▸ **DATASET ROWS**:
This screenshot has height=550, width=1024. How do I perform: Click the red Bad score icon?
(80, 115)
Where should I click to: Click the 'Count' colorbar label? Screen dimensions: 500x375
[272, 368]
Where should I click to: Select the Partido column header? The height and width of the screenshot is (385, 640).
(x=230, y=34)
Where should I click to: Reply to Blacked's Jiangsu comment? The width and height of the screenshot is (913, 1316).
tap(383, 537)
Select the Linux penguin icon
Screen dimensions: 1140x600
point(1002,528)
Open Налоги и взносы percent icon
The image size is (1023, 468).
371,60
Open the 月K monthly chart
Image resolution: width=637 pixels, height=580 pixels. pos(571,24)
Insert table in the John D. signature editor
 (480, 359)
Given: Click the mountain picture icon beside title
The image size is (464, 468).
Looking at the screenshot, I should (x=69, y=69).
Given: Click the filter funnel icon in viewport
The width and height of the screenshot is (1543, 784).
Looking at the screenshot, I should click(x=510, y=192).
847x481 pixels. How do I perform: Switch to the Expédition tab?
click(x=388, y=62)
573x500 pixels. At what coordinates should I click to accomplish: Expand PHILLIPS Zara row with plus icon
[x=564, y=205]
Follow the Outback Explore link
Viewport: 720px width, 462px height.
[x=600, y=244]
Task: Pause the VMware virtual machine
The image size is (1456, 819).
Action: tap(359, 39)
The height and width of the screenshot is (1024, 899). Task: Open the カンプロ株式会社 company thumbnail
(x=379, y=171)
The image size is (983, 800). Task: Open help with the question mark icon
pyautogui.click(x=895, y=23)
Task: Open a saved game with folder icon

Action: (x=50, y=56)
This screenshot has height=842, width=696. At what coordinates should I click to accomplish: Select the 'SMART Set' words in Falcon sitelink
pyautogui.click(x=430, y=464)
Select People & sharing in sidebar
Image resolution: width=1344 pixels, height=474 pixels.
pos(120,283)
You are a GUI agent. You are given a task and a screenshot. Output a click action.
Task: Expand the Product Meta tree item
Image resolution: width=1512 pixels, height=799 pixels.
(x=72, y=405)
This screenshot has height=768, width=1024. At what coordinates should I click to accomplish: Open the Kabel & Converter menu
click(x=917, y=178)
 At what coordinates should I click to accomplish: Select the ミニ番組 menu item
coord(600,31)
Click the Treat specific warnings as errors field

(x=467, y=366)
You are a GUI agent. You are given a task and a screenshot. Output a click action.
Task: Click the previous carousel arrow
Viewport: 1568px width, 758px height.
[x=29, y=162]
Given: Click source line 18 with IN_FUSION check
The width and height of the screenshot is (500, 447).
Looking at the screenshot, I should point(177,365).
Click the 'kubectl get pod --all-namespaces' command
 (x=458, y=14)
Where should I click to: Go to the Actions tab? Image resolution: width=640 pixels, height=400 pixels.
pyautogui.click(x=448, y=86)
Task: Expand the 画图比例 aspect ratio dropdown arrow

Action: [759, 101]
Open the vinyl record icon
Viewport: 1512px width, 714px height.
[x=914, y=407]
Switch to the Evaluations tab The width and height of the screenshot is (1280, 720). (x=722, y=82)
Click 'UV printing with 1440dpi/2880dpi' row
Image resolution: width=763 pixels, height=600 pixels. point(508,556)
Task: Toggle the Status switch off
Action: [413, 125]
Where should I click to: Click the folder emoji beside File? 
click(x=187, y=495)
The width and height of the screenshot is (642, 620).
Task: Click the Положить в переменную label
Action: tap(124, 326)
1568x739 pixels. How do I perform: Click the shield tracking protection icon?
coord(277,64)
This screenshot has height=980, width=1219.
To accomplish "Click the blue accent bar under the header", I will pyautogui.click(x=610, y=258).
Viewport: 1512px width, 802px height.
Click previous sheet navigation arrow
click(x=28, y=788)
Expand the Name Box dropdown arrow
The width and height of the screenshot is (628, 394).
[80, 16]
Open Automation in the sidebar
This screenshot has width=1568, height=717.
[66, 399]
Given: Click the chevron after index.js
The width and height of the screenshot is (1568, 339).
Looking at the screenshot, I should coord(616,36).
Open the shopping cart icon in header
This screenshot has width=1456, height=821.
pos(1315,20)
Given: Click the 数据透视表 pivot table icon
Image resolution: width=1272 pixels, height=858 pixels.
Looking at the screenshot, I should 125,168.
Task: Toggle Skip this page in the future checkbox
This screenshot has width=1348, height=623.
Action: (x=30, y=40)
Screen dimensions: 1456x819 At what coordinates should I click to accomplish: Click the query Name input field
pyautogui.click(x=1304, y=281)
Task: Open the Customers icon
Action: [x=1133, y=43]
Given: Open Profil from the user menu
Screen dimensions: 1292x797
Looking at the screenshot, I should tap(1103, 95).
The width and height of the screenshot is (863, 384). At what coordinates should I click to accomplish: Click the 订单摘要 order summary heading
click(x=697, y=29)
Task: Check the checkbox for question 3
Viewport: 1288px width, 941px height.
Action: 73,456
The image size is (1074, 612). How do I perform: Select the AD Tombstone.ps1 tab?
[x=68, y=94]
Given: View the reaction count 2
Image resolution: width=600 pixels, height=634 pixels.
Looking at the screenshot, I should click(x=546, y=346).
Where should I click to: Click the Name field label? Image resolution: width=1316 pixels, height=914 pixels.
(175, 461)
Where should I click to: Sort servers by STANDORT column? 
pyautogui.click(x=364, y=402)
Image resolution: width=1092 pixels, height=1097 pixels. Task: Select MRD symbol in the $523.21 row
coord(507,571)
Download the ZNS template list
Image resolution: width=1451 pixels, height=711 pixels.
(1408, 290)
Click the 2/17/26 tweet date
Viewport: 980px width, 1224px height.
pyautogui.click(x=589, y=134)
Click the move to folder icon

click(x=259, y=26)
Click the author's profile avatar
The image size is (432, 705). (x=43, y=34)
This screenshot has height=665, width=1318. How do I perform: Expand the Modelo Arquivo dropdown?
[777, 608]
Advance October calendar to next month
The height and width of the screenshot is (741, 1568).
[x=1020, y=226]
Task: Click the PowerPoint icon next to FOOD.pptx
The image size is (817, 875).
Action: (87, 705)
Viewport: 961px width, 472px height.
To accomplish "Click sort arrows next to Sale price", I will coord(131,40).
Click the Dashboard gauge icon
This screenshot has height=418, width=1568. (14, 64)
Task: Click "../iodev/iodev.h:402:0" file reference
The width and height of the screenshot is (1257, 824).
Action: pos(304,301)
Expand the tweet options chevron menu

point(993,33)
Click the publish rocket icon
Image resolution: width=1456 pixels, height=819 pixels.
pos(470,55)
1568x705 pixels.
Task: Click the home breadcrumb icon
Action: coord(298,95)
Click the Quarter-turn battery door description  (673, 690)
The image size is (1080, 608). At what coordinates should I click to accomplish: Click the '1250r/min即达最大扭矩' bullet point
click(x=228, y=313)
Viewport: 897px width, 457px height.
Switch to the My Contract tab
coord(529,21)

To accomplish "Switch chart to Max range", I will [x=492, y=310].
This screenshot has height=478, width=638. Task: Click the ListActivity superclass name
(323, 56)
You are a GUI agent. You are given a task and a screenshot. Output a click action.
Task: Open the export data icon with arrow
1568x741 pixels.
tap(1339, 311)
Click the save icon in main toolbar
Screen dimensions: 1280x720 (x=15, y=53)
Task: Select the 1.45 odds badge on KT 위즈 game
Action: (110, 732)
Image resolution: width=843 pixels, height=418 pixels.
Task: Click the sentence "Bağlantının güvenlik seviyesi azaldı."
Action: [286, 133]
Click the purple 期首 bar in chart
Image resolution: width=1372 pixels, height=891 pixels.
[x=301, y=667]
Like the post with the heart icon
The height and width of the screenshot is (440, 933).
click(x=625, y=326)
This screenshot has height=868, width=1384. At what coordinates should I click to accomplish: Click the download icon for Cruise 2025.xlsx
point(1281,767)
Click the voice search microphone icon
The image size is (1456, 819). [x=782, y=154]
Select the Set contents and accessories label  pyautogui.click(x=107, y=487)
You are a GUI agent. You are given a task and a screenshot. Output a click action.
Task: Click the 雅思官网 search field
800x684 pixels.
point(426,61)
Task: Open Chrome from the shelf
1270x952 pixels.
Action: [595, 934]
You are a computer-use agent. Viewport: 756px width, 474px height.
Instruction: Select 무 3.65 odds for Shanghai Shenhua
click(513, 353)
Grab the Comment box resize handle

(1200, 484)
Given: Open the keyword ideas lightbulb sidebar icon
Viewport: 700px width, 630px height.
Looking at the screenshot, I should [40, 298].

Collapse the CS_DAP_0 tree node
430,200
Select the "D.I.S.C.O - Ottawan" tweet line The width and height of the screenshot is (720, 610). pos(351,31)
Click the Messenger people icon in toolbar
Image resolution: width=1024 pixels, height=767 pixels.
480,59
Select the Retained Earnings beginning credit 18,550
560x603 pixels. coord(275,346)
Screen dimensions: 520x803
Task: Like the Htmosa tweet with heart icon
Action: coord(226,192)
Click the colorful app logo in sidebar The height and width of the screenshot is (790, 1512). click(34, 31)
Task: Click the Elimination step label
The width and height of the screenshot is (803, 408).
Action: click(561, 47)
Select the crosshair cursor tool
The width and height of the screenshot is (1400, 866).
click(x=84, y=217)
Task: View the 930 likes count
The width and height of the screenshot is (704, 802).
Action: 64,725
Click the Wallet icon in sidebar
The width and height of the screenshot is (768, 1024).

▸ **TASK BRIEF**: Could you write out the items above again, starting with the line containing "This screenshot has height=478, width=638." and going on through the line containing "tap(1339, 311)", both included? Multiply every coordinate in the answers by 0.7 and round to whole numbers, with halves going up, and leave all other text, including the requests, unchanged.

▸ **TASK ANSWER**:
This screenshot has height=478, width=638. Task: Click the ListActivity superclass name
(226, 39)
You are a GUI agent. You are given a task and a screenshot. Output a click action.
Task: Open the export data icon with arrow
1568x741 pixels.
tap(937, 218)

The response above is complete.